EXTRAIT.
'''

Cet arrêt brutal engendre logiquement dans la filière productive des suspensions et des annulations de commandes qui impactent l’ensemble de la chaîne de valeur, provoquant la plus grave crise de son histoire. Toute l’activité est en forte décélération et chaque entreprise réduit désormais la voilure. Le géant Airbus a annoncé, ce début de mois, la suppression d’environ 15 000 postes, dont 5 000 en France avant l’été 2021, grâce notamment à un plan de départ à la retraite anticipée. Il est certain que cette annonce va maintenant engendrer des plans similaires chez l’ensemble de la sous-traitance, fortement affectée car dépendante du donneur d’ordre, de ses commandes et de ses investissements. Il est clair, à la vue de la très bonne situation économique d’Airbus, que l’annonce du Groupe vise davantage à rassurer les marchés financiers qu’à préserver les outils de production. Des faillites et une véritable casse sociale sont à craindre car la masse salariale est souvent perçue comme le premier poste de dépense. Les entreprises Daher et Derichebourg n’avaient pas attendu Airbus pour signifier leur plan de restructuration pour la première (1300 CDI) et l’accord de performance collective (APC) pour la seconde (afin de « sauver » 700 emplois). Chez Safran les syndicats affirment une réduction des effectifs à venir par départ volontaire d’une ampleur de 3000 personnes. Le motoriste allemand MTU vient, quant à lui, d’annoncer un plan de suppression de 10 à 15% de ses effectifs. Pour donner un ordre de grandeur de la crise redoutable qui est devant nous, à Toulouse et en Occitanie par exemple, ce sont près de 200 000 emplois directs et indirects qui sont menacés de disparition. À chaque jour suffit sa peine, au cœur d’un choc historique pour la filière.

Alors qu’il se dit que le trafic aérien pourrait reprendre à son rythme antérieur à la crise d’ici deux ou trois ans, les États européens, au premier rang desquels la France et l’Allemagne, se sont individuellement mobilisés avec des plans de soutien à leur économie, dont un spécifique à l’aéronautique pour la France. Le gouvernement a promis de dégager 15 milliards d’euros d’aides, mais sans réelles conditions de sauvegarde des emplois. 1,5 milliard est ciblé vers la recherche de technologie de rupture pour l’avion neutre en carbone.

La filière aéronautique et Airbus : essentiels pour notre avenir

Entre les emplois directs que comptent les compagnies aériennes, les transports vers les aéroports, l’assistance aéroportuaire, l’industrie aéronautique, les services de douane, de sécurité, etc., mais également en prenant en compte les emplois indirects (relations de clients-fournisseurs notamment), le « pôle aérien » draine aujourd’hui quelques 3,5% du PIB mondial, 3,9% en France ; 1 actif sur 30 en dépend en France, soit près d’un million d’emplois. La filière aéronautique est hautement névralgique : plus que toute autre, elle crée des effets d’entraînement puissants sur de nombreuses autres filières industrielles (plasturgie, électronique, optique etc.), les savoir-faire étant fortement imbriqués. L’aéronautique constitue le principal et peut-être l’un des derniers grands atouts français en termes d’exportation (12% des exportations et 3,2% du PIB national, avec un excédent de 27,1 milliards d’euros en 2018); une filière qui était en croissance ces dernières années, alors que notre balance commerciale nationale est déficitaire depuis longtemps et que notre base productive décline.

'''

CONSIGNE A.
Pouvez-vous recopier le passage de l'extrait sur la crise de l'aéronautique qui commence aux mots « Alors qu’il se » et s'arrête après « neutre en carbone. » ?
CONSIGNE B.
Comment se poursuit l'extrait sur la crise de l'aéronautique après sa dernière phrase ? Rédigez-en la suite.
Les données ne jouent aucun rôle dans ce travail.

DONNÉES SOURCES.
'''

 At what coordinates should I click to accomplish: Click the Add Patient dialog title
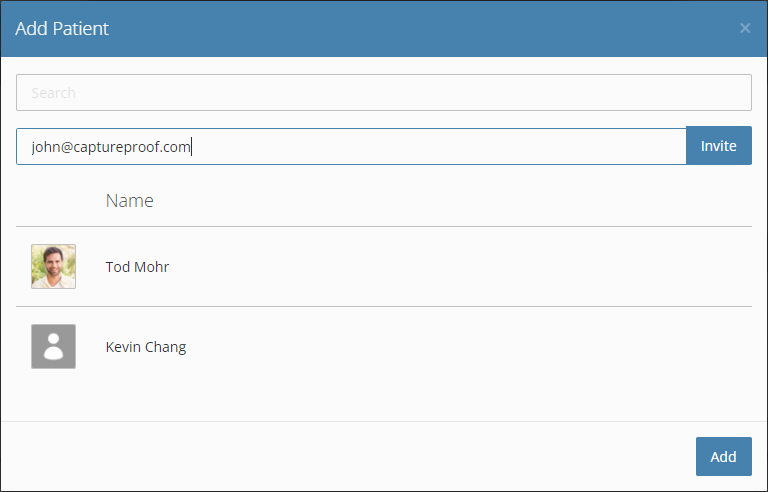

'''

RÉPONSE A.
Alors qu’il se dit que le trafic aérien pourrait reprendre à son rythme antérieur à la crise d’ici deux ou trois ans, les États européens, au premier rang desquels la France et l’Allemagne, se sont individuellement mobilisés avec des plans de soutien à leur économie, dont un spécifique à l’aéronautique pour la France. Le gouvernement a promis de dégager 15 milliards d’euros d’aides, mais sans réelles conditions de sauvegarde des emplois. 1,5 milliard est ciblé vers la recherche de technologie de rupture pour l’avion neutre en carbone.

RÉPONSE B.
Si on inclut tous les sous-traitants, l’ensemble de la filière aéronautique (civile, spatiale et défense) représente 350 000 emplois en France. Beaucoup de territoires français dépendent considérablement de cette filière qui s’ancre dans des écosystèmes productifs denses. On pense aux Pays de la Loire, à la Nouvelle-Aquitaine, à l’Île-de-France bien sûr, et à l’Occitanie bien entendu (40% de l’emploi industriel régional) avec une impressionnante présence autour de Toulouse, lieu d’implantation des usines d’assemblages d’Airbus. Cette filière est structurée par de grands groupes équipementiers comme Safran ou Thalès, de grands groupes ensembliers comme Dassault et évidemment le donneur d’ordre Airbus (leader mondial dans la construction d’avions civils), de grands sous-traitants (Latécoère, Derichebourg, Zodiac, Daher, Liebherr etc.), et des milliers de TPE et PME. Cette filière s’appuie sur des compétences techniques et technologiques de premier plan, qui sont ancrées dans les territoires et fortement intégrées dans le cadre de collaborations européennes.

Ces dernières années, les choix stratégiques d’Airbus, ainsi que le retrait et le laisser faire de la puissance publique doivent nous alerter. Airbus se financiarise de façon croissante et ses orientations industrielles s’en trouvent fortement influencées.

En effet, Airbus est le symbole et le résultat d’une réussite industrielle française et européenne, par coopération directe entre nations, sans que cette initiative n’eût été chapeautée par une quelconque organisation supranationale, à l’origine. La France contribue fortement à sa réussite en jouant un rôle pivot en Europe au niveau de l’assemblage, et ce même si l’Allemagne tend depuis un certain temps à rééquilibrer la donne grâce à une relocalisation progressive de l’assemblage de l’A320 à Hambourg. Sur le plan de la R&D également, l’Allemagne a inversé le rapport et investit désormais davantage que la France, quand les investissements  de cette dernière en la matière étaient  largement supérieurs à celui de notre voisin, il y a encore quinze ans.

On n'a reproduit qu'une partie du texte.